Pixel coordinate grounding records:
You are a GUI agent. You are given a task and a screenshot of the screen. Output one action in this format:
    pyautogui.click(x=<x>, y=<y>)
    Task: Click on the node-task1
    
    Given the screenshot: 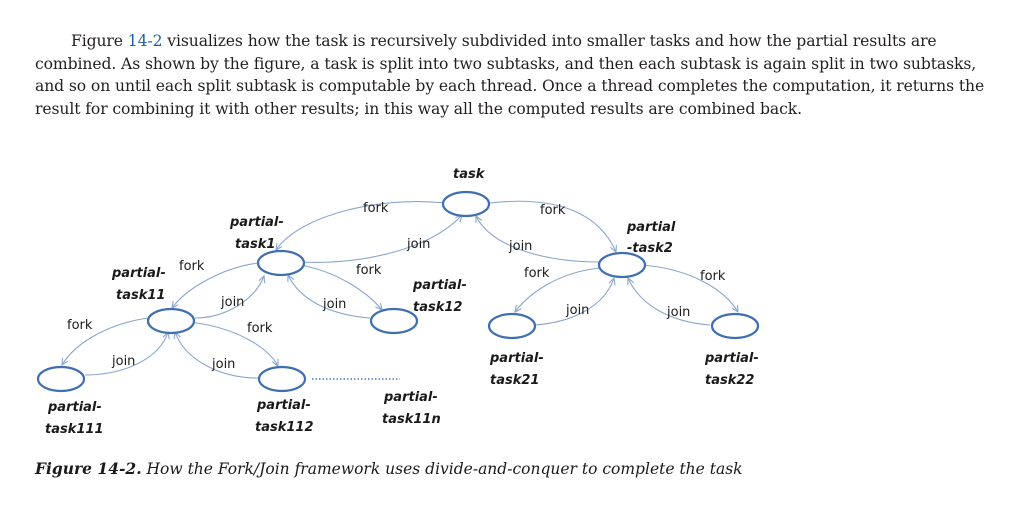 What is the action you would take?
    pyautogui.click(x=281, y=263)
    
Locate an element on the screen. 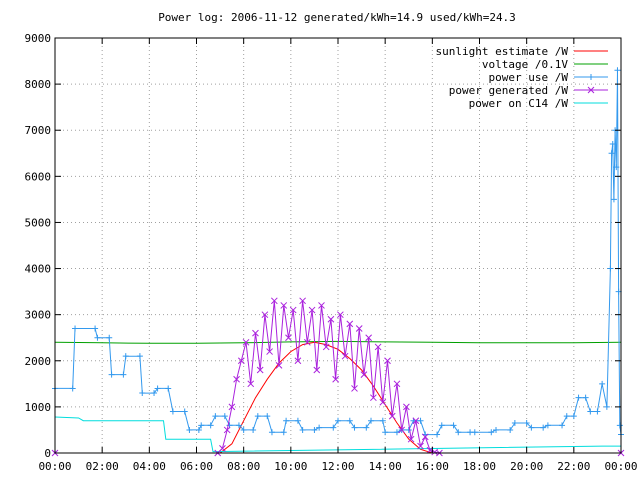 This screenshot has width=640, height=480. y-tick-label: 0 is located at coordinates (48, 454).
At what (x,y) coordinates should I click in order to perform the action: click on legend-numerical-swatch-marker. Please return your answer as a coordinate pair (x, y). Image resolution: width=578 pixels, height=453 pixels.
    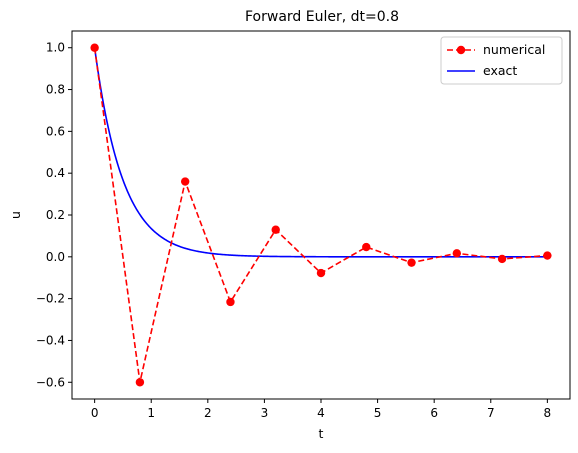
    Looking at the image, I should click on (461, 50).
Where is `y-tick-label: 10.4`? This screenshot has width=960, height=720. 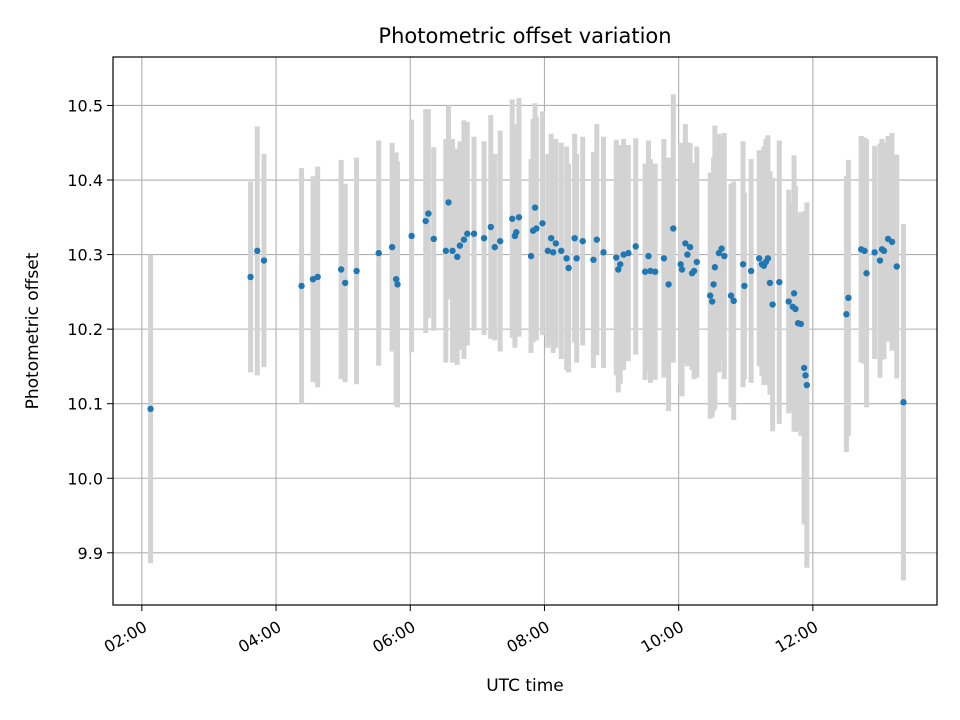 y-tick-label: 10.4 is located at coordinates (85, 180).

-- Task --
Copy out the lines of the records word for word, starting at the line that contains "At what (x,y)" and ending at the line that contains "Looking at the". Leave the pictures out of your copy.

-- Answer section --
At what (x,y) coordinates should I click in order to perform the action: click on legend-numerical-swatch-marker. Please return your answer as a coordinate pair (x, y). Image resolution: width=578 pixels, height=453 pixels.
    Looking at the image, I should click on (461, 50).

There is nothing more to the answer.